- **DOCUMENT SECTION**
»»

A small group was gathered at the Woodland Skate Park in Kalispell Thursday as Love Lives Here in the Flathead Valley and the Mountain View Mennonite Church presented their 2021 Peacemaker of the Year award to the Rev. Miriam Mauritzen for her work with the Serious JuJu community skateboard ministry.

With several of her flock of young skateboarders showing off their moves in the skate park behind her, Mauritzen accepted the Mennonite-made Peace Quilt, which is presented each year to a person or organization in the valley that demonstrates the courage or perseverance to work toward a more civil, peaceful, healing and harmonious community.

««

- **DATASET EXCERPTS**

»»

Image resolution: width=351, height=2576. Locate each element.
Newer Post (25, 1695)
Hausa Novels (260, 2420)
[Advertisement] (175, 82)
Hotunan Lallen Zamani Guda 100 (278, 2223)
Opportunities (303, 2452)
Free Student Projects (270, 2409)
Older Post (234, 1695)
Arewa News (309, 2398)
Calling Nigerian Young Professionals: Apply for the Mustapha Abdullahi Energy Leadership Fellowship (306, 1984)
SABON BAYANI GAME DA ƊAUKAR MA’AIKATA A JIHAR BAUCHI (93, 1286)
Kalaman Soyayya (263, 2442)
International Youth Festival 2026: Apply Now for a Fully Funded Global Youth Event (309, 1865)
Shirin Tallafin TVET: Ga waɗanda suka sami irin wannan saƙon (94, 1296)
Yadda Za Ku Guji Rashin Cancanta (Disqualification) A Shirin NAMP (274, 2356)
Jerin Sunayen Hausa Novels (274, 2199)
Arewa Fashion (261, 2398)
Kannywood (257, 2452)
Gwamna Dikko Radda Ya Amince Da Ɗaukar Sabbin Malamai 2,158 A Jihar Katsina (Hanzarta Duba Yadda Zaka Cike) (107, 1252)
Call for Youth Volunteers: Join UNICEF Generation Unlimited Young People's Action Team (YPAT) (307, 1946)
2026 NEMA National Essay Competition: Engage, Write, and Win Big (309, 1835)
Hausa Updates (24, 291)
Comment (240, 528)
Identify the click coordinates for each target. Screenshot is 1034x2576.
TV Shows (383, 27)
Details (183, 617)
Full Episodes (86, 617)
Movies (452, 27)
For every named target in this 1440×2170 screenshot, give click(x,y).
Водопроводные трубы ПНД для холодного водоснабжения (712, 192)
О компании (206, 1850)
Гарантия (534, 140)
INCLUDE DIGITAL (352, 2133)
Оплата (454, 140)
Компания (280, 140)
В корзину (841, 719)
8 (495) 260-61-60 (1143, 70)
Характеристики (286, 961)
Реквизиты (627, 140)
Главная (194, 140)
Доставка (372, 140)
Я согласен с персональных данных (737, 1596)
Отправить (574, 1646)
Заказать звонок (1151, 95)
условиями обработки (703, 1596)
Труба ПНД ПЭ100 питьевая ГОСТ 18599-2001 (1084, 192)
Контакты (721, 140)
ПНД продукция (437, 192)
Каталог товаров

««

- **TASKS TO PERFORM**
**a.** Please rewrite the paragraph of the award article that begins "With several of her flock" in a single shorter sentence, keeping its main facts.
**b.** For each statement, decide whether it agrees with the award article. Answer yes or no and quote the deciding words: (i) The award was presented at the Woodland Skate Park in Kalispell. (ii) The Peace Quilt is given out every two years. (iii) Mauritzen was honored for her work with a community garden.
**c.** Write the next part of the award article, picking up after its final sentence.
The items are separate material and have no connection to the award article.

- **ANSWERS**
**a.** As young skateboarders from her group performed in the park behind her, Mauritzen received the Mennonite-made Peace Quilt, given each year to a valley person or organization showing the courage or perseverance to work toward a more civil, peaceful, healing and harmonious community.

**b.**
(i) Yes: "A small group was gathered at the Woodland Skate Park in Kalispell Thursday"
(ii) No: "which is presented each year"
(iii) No: "for her work with the Serious JuJu community skateboard ministry"

**c.**
“Serving Serious JuJu has been the joy of my life. I didn’t grow up knowing any skateboarders. This is not where I spent my time. This was not the noise of my life. Now, it is the symphony of my life… Every time I hear this noise now, skateboarding and clicking over sidewalks and hitting a curb, my heart races with excitement, wondering if I will recognize the kid,” Mauritzen said. “I learn from these kids all the time what it means to fall down and get back up. What it means to fall down publicly. These kids go through so many obstacles over and over and they find a way to navigate through and to not get discouraged. I so admire that. They teach me so much and they teach us all so much.”

SINCE 2007, Serious JuJu has been offering hot meals and a place to work on their skills to hundreds in the area’s young skateboarding community. Working with the program for nearly a decade, Mauritzen has helped bring a sense of worth and hope to some of the most marginalized youth in the valley. The former associate pastor of First Presbyterian Church of Kalispell, Mauritzen helped the group find funding to keep running in 2012 and took over as the organization’s pastor in 2019.

Along with the three events hosted each week by the group at the Woodland and Whitefish skate parks, Mauritzen also finds the time to help at the local food bank. Each week, she delivers food packages to many, including the families of several of her skateboarders, each with a personalized letter from Mauritzen inside.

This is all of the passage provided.